Afganistán tenía aviones. Los contratistas hacían que volaran.
La Fuerza Aérea afgana poseía aeronaves, pero dependía en gran medida de contratistas extranjeros para el mantenimiento y el suministro. En enero de 2021, asesores estadounidenses advirtieron que la flota probablemente no seguiría siendo eficaz en combate más allá de unos pocos meses después de que ese personal de mantenimiento se retirara.

Una fuerza aérea puede poseer aeronaves y, aun así, perder su fuerza aérea cuando se marcha el sistema de mantenimiento.
Esa fue la advertencia en el análisis de octubre de 2021 de Jonathan Schroden para el Combating Terrorism Center de West Point. La Fuerza Aérea afgana, o AAF, dependía en gran medida de contratistas para mantener su equipo. Con la excepción de su flota de helicópteros Mi-17, la AAF dependía casi por completo del mantenimiento por contrato. En enero de 2021, la organización militar estadounidense que asesoraba a la AAF evaluó que era probable que ninguno de sus aviones siguiera siendo eficaz en combate más allá de unos pocos meses después de que los mantenedores contratados se retiraran.
La palabra que importa es “disponible”. Una aeronave en un inventario no es necesariamente una aeronave que pueda volar una misión. Necesita inspecciones, reparaciones, repuestos, registros técnicos, combustible, tripulaciones entrenadas y un sistema capaz de trasladar cada una de esas cosas al aeródromo correcto. La AAF tenía aeronaves y personal afgano, pero su cadena de mantenimiento seguía vinculada a contratistas externos y a la logística extranjera.
La advertencia se hizo antes de la retirada final. No fue un informe escrito después de que la flota ya hubiera fracasado. Ese momento demuestra que la dependencia era conocida mientras la transición seguía en curso. La pregunta no era si los pilotos afganos podían sentarse en las aeronaves. Era si la institución que los rodeaba podía mantener los aviones en condiciones operativas después de que se fueran las personas que mantenían la flota.
El informe del CTC sitúa la aviación dentro de una estructura de apoyo más amplia. A comienzos de 2021, Estados Unidos había reducido su presencia a unos 2.500 soldados y 11 bases. El personal estadounidense seguía asesorando a las ANDSF en estrategia, supervisión institucional, aviación, operaciones especiales y funciones de apoyo como mando y control y logística. También ayudaba a llevar rápidamente ataques aéreos a las unidades terrestres afganas mediante sistemas estadounidenses de selección de objetivos y coordinación. Esos sistemas no eran de propiedad afgana solo porque las tripulaciones afganas utilizaran las aeronaves.

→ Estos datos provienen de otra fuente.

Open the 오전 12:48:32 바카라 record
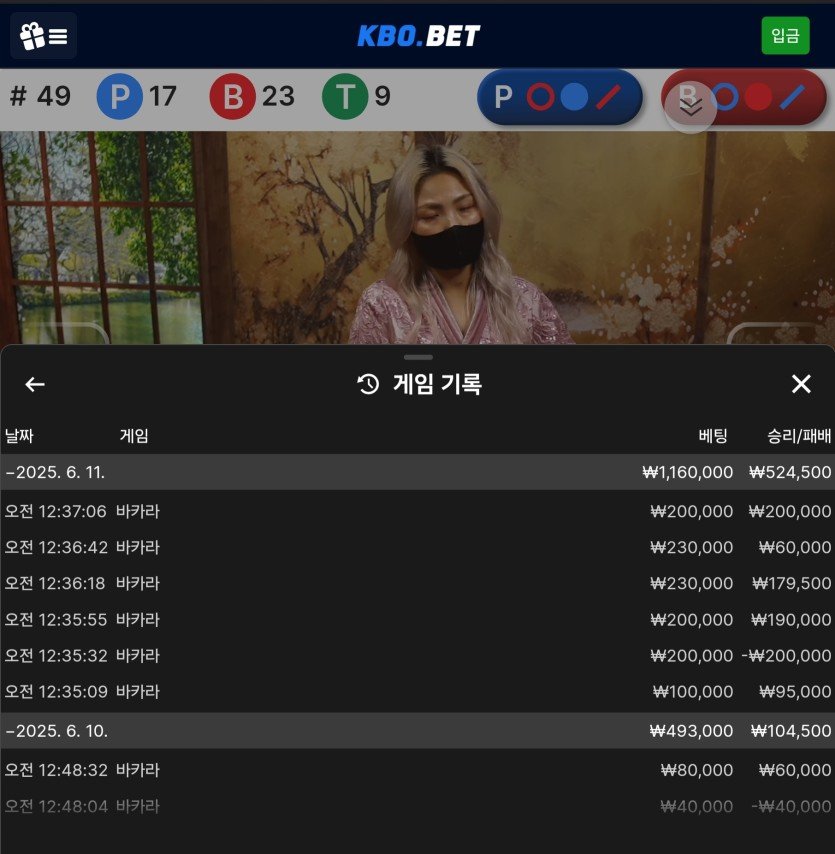This screenshot has height=854, width=835. coord(417,770)
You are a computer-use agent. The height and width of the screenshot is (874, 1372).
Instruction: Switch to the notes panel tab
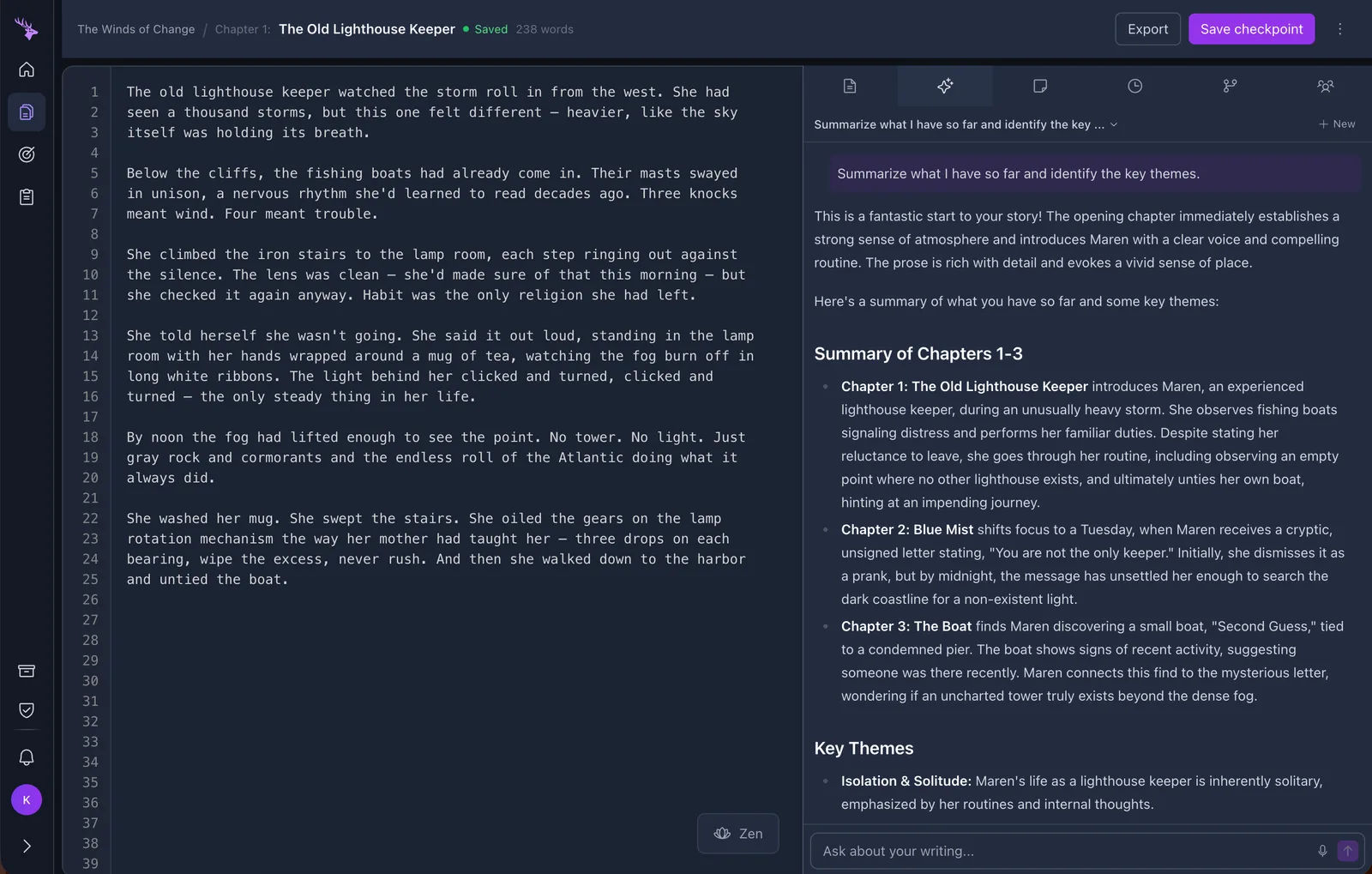pos(1040,86)
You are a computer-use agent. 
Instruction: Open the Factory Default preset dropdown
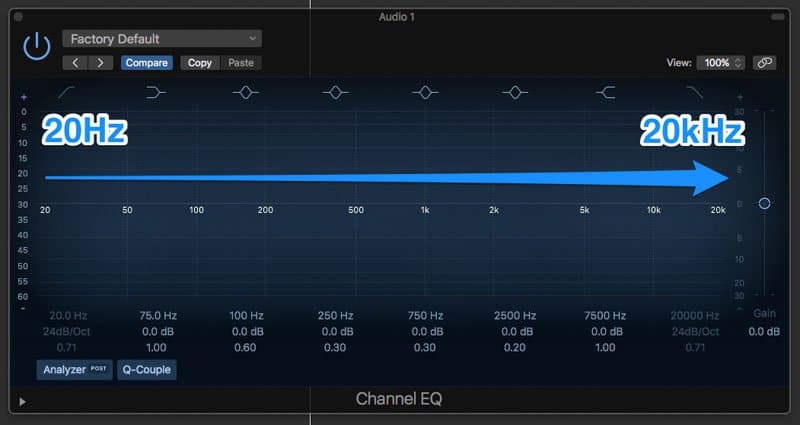tap(161, 39)
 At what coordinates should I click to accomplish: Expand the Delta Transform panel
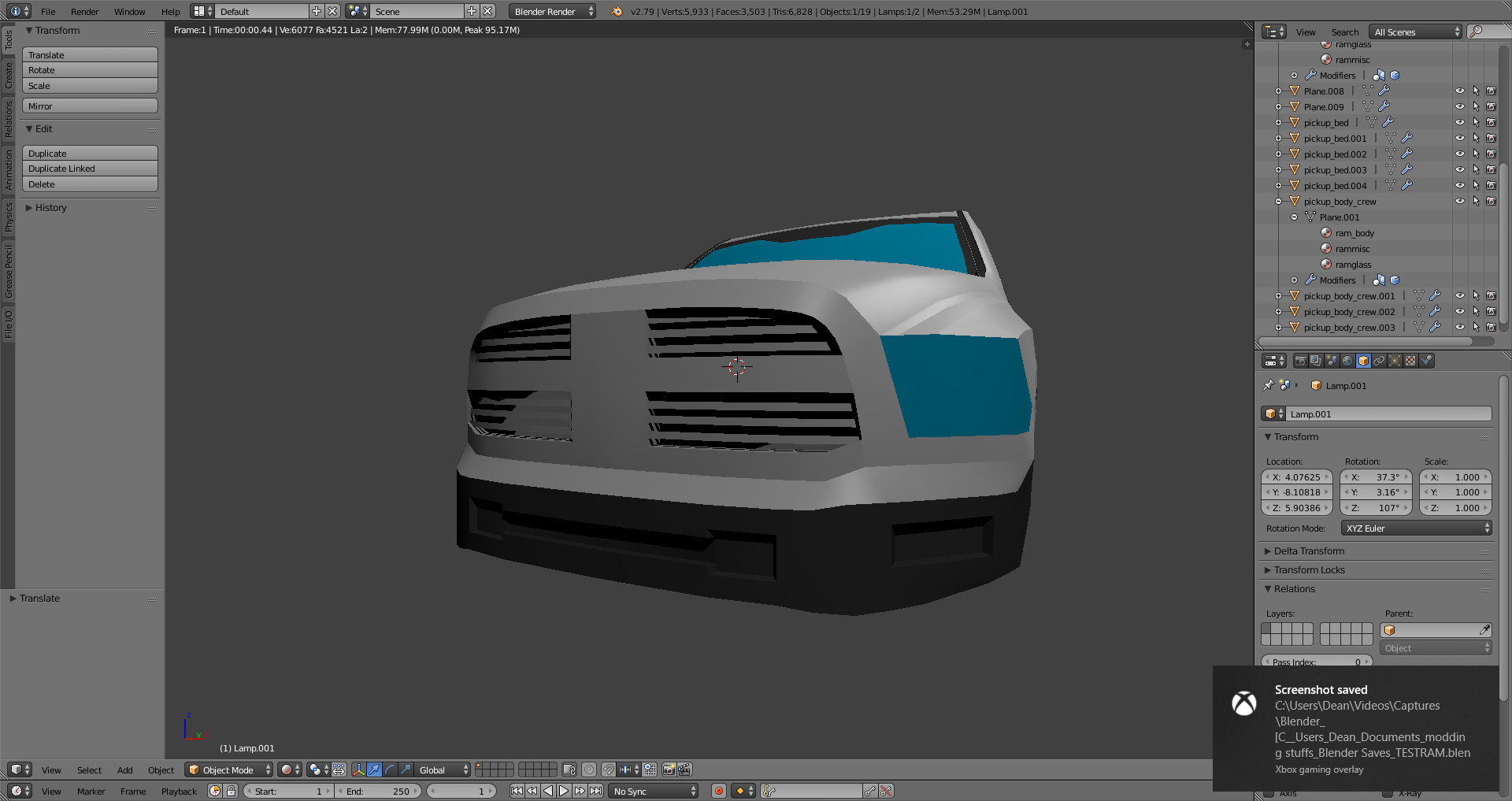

La logística agravaba el problema de las aeronaves. Las fuerzas de seguridad afganas dependían cada vez más de la AAF para realizar vuelos logísticos semanales a ubicaciones regionales después de que los convoyes terrestres se volvieran poco fiables. Si la propia fuerza aérea carecía de profundidad de mantenimiento, se le estaba pidiendo que asumiera parte de la carga de suministro del conjunto de fuerzas mientras se retiraba su propia cadena de apoyo. Una plataforma puede convertirse así tanto en una capacidad como en una dependencia para la organización que la rodea.
El mismo patrón apareció en el equipo terrestre. Durante 2020, el personal afgano realizó el 19 por ciento de las reparaciones de vehículos del ejército afgano, frente a un objetivo declarado del 70 al 80 por ciento. Para la policía, la cifra fue del siete por ciento frente a un objetivo del 25 al 45 por ciento. Esas cifras no miden la disponibilidad de las aeronaves, pero muestran que la dependencia de contratistas no se limitaba a un tipo de helicóptero ni a un solo depósito de reparaciones.